EXCERPT -
- Born: February 29, 1968 (age 58) Yokohama, Japan
- Occupation: Actress
- Years active: 1988–present
- Spouses: ; Nobuteru Maeda ​ ​(m. 1997; div. 2001)​ ; unknown ​ ​(m. 2012; div. 2021)​

= Naoko Iijima =

Japanese actress

Naoko Iijima (飯島直子, Iijima Naoko) is a Japanese television and film actress and a former gravure idol who was born on February 29, 1968, in Kōhoku-ku, a ward of the city of Yokohama in Kanagawa Prefecture, Japan.

SUPPLIED DATA -

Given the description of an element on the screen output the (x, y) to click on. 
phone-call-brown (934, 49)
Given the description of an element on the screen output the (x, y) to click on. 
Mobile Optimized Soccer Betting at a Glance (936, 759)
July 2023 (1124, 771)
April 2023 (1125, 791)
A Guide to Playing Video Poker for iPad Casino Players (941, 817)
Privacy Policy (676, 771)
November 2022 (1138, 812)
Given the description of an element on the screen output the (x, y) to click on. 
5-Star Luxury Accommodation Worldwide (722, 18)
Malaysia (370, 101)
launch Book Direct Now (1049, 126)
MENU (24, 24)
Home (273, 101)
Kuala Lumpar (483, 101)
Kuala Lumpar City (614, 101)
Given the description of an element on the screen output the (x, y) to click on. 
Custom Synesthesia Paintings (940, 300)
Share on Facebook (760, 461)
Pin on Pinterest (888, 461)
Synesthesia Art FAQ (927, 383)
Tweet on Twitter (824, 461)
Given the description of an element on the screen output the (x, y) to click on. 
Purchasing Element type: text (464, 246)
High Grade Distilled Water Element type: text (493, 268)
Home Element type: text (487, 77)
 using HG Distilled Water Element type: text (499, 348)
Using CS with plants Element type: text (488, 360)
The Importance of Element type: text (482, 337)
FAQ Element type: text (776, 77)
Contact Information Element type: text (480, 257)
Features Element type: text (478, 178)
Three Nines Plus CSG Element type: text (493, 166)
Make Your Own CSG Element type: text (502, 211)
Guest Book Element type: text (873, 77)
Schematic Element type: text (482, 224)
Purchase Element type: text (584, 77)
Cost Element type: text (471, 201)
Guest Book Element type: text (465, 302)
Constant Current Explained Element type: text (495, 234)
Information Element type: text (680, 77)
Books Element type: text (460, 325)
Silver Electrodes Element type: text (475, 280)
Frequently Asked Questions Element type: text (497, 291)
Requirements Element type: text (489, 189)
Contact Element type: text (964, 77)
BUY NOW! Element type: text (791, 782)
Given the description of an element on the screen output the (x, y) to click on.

DIRECTIVES -
a - According to the Naoko Iijima biography, in which ward of Yokohama was she born?
b - Reproduce, word for word, the stretch of the Naoko Iijima biography that opens with the words "Japanese actress" and closes with "Kanagawa Prefecture, Japan.".

RESPONSES TO THE EXERCISE -
a - She was born in Kōhoku-ku.

b -
Japanese actress

Naoko Iijima (飯島直子, Iijima Naoko) is a Japanese television and film actress and a former gravure idol who was born on February 29, 1968, in Kōhoku-ku, a ward of the city of Yokohama in Kanagawa Prefecture, Japan.